**ASSIGNMENT**: The entries shown below are to be printed in full, unaltered.

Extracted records
%%

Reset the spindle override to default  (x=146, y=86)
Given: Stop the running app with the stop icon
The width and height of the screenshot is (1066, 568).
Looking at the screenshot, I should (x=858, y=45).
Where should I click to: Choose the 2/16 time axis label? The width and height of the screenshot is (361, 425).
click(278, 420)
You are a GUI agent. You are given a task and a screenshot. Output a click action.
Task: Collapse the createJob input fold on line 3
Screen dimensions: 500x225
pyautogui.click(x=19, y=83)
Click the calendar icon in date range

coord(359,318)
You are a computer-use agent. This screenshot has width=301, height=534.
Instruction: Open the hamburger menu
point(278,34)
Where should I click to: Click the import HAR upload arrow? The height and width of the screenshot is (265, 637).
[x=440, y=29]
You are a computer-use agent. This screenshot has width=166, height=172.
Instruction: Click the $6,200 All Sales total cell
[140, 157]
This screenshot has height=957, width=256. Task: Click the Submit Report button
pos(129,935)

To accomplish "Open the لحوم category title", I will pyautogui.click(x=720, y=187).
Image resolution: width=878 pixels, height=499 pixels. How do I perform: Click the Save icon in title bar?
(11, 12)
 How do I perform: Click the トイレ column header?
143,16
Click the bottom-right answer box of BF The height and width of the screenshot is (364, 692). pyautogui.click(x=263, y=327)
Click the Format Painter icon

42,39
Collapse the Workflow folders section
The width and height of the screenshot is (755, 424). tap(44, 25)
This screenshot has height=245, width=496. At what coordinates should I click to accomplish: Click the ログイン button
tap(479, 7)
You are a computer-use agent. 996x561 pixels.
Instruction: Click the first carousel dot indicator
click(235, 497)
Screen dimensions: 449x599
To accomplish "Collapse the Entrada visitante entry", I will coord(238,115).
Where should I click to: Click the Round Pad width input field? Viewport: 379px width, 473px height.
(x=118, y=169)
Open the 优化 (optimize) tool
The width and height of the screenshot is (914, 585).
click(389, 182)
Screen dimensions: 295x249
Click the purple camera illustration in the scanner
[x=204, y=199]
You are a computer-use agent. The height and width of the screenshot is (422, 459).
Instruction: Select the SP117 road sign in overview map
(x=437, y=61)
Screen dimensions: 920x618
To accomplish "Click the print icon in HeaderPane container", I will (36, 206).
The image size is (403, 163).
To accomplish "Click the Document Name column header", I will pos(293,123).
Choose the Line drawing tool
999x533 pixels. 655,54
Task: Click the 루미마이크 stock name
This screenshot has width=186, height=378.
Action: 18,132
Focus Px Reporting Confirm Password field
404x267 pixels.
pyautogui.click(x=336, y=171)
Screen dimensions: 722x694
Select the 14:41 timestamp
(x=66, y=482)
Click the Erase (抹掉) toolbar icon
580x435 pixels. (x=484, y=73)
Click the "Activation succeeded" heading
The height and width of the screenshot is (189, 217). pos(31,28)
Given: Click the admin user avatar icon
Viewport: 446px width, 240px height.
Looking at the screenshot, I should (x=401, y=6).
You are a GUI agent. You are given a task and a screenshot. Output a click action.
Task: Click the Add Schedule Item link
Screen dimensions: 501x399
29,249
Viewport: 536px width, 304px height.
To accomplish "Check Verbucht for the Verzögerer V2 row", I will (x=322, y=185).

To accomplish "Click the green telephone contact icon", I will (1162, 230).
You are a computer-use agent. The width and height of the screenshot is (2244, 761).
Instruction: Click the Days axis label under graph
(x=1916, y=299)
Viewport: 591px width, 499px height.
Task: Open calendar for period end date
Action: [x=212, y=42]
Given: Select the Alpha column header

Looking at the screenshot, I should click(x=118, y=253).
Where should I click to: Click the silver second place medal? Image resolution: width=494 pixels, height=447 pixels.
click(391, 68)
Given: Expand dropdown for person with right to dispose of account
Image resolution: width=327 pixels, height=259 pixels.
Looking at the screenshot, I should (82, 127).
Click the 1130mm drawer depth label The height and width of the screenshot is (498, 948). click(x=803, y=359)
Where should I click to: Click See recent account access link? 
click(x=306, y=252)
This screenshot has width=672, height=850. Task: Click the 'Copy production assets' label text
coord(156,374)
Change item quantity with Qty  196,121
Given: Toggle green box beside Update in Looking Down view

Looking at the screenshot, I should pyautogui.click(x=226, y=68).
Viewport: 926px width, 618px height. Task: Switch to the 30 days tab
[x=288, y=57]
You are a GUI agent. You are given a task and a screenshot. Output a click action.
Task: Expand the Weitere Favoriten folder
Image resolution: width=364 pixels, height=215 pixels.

%%

**TASK ANSWER**:
Reset the spindle override to default  (x=146, y=86)
Given: Stop the running app with the stop icon
The width and height of the screenshot is (1066, 568).
Looking at the screenshot, I should (x=858, y=45).
Where should I click to: Choose the 2/16 time axis label? The width and height of the screenshot is (361, 425).
click(278, 420)
You are a GUI agent. You are given a task and a screenshot. Output a click action.
Task: Collapse the createJob input fold on line 3
Screen dimensions: 500x225
pyautogui.click(x=19, y=83)
Click the calendar icon in date range

coord(359,318)
You are a computer-use agent. This screenshot has width=301, height=534.
Instruction: Open the hamburger menu
point(278,34)
Where should I click to: Click the import HAR upload arrow? The height and width of the screenshot is (265, 637).
[x=440, y=29]
You are a computer-use agent. This screenshot has width=166, height=172.
Instruction: Click the $6,200 All Sales total cell
[140, 157]
This screenshot has height=957, width=256. Task: Click the Submit Report button
pos(129,935)

To accomplish "Open the لحوم category title", I will pyautogui.click(x=720, y=187).
Image resolution: width=878 pixels, height=499 pixels. How do I perform: Click the Save icon in title bar?
(11, 12)
 How do I perform: Click the トイレ column header?
143,16
Click the bottom-right answer box of BF The height and width of the screenshot is (364, 692). pyautogui.click(x=263, y=327)
Click the Format Painter icon

42,39
Collapse the Workflow folders section
The width and height of the screenshot is (755, 424). tap(44, 25)
This screenshot has height=245, width=496. At what coordinates should I click to accomplish: Click the ログイン button
tap(479, 7)
You are a computer-use agent. 996x561 pixels.
Instruction: Click the first carousel dot indicator
click(235, 497)
Screen dimensions: 449x599
To accomplish "Collapse the Entrada visitante entry", I will coord(238,115).
Where should I click to: Click the Round Pad width input field? Viewport: 379px width, 473px height.
(x=118, y=169)
Open the 优化 (optimize) tool
The width and height of the screenshot is (914, 585).
click(389, 182)
Screen dimensions: 295x249
Click the purple camera illustration in the scanner
[x=204, y=199]
You are a computer-use agent. The height and width of the screenshot is (422, 459).
Instruction: Select the SP117 road sign in overview map
(x=437, y=61)
Screen dimensions: 920x618
To accomplish "Click the print icon in HeaderPane container", I will (36, 206).
The image size is (403, 163).
To accomplish "Click the Document Name column header", I will pos(293,123).
Choose the Line drawing tool
999x533 pixels. 655,54
Task: Click the 루미마이크 stock name
This screenshot has width=186, height=378.
Action: 18,132
Focus Px Reporting Confirm Password field
404x267 pixels.
pyautogui.click(x=336, y=171)
Screen dimensions: 722x694
Select the 14:41 timestamp
(x=66, y=482)
Click the Erase (抹掉) toolbar icon
580x435 pixels. (x=484, y=73)
Click the "Activation succeeded" heading
The height and width of the screenshot is (189, 217). pos(31,28)
Given: Click the admin user avatar icon
Viewport: 446px width, 240px height.
Looking at the screenshot, I should (x=401, y=6).
You are a GUI agent. You are given a task and a screenshot. Output a click action.
Task: Click the Add Schedule Item link
Screen dimensions: 501x399
29,249
Viewport: 536px width, 304px height.
To accomplish "Check Verbucht for the Verzögerer V2 row", I will (x=322, y=185).

To accomplish "Click the green telephone contact icon", I will (1162, 230).
You are a computer-use agent. The width and height of the screenshot is (2244, 761).
Instruction: Click the Days axis label under graph
(x=1916, y=299)
Viewport: 591px width, 499px height.
Task: Open calendar for period end date
Action: [x=212, y=42]
Given: Select the Alpha column header

Looking at the screenshot, I should click(x=118, y=253).
Where should I click to: Click the silver second place medal? Image resolution: width=494 pixels, height=447 pixels.
click(391, 68)
Given: Expand dropdown for person with right to dispose of account
Image resolution: width=327 pixels, height=259 pixels.
Looking at the screenshot, I should (82, 127).
Click the 1130mm drawer depth label The height and width of the screenshot is (498, 948). click(x=803, y=359)
Where should I click to: Click See recent account access link? 
click(x=306, y=252)
This screenshot has width=672, height=850. Task: Click the 'Copy production assets' label text
coord(156,374)
Change item quantity with Qty  196,121
Given: Toggle green box beside Update in Looking Down view

Looking at the screenshot, I should pyautogui.click(x=226, y=68).
Viewport: 926px width, 618px height. Task: Switch to the 30 days tab
[x=288, y=57]
You are a GUI agent. You are given a task and a screenshot. Output a click action.
Task: Expand the Weitere Favoriten folder
Image resolution: width=364 pixels, height=215 pixels.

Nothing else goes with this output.